Task statement:
Repeat the records below exactly, beginning at the first line and finishing with the line that contains "Task: Select the".

====

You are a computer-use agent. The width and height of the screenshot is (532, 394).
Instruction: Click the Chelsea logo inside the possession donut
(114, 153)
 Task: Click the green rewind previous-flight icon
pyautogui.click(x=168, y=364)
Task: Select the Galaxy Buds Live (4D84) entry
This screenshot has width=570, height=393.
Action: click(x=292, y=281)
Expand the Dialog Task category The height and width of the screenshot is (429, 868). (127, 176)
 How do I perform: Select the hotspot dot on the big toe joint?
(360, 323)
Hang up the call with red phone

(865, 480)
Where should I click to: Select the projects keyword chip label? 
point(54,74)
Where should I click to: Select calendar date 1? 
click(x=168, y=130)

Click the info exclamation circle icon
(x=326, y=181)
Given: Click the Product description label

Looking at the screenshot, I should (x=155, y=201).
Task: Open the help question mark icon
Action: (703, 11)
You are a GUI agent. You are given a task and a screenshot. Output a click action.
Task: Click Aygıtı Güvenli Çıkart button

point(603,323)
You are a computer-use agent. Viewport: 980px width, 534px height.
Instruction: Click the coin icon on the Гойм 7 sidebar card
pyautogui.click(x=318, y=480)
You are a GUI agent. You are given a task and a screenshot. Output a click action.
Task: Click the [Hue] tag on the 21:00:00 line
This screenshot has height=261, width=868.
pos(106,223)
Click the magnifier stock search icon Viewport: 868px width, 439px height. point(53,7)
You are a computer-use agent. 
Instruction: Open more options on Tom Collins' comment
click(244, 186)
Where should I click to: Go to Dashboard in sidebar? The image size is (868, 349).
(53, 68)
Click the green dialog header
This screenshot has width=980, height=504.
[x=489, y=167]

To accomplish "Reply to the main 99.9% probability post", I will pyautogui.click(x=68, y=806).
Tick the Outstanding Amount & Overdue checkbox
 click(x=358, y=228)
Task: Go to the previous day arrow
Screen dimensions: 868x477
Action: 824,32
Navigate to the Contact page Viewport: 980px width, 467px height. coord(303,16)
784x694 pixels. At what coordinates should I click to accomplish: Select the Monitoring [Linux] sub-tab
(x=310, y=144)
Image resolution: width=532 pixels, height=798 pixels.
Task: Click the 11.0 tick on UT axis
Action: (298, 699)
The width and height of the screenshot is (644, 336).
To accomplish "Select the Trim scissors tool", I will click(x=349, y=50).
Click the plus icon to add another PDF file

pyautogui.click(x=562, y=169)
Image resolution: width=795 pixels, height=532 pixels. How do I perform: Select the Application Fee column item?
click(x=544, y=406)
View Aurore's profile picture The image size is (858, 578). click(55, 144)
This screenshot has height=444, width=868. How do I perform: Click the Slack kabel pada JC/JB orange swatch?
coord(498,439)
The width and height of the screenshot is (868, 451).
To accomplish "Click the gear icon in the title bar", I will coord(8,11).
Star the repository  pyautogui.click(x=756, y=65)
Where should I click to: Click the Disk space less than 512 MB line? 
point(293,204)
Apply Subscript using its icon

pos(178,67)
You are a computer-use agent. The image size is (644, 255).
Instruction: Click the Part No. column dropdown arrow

====

Solution:
You are a computer-use agent. The width and height of the screenshot is (532, 394).
Instruction: Click the Chelsea logo inside the possession donut
(114, 153)
 Task: Click the green rewind previous-flight icon
pyautogui.click(x=168, y=364)
Task: Select the Galaxy Buds Live (4D84) entry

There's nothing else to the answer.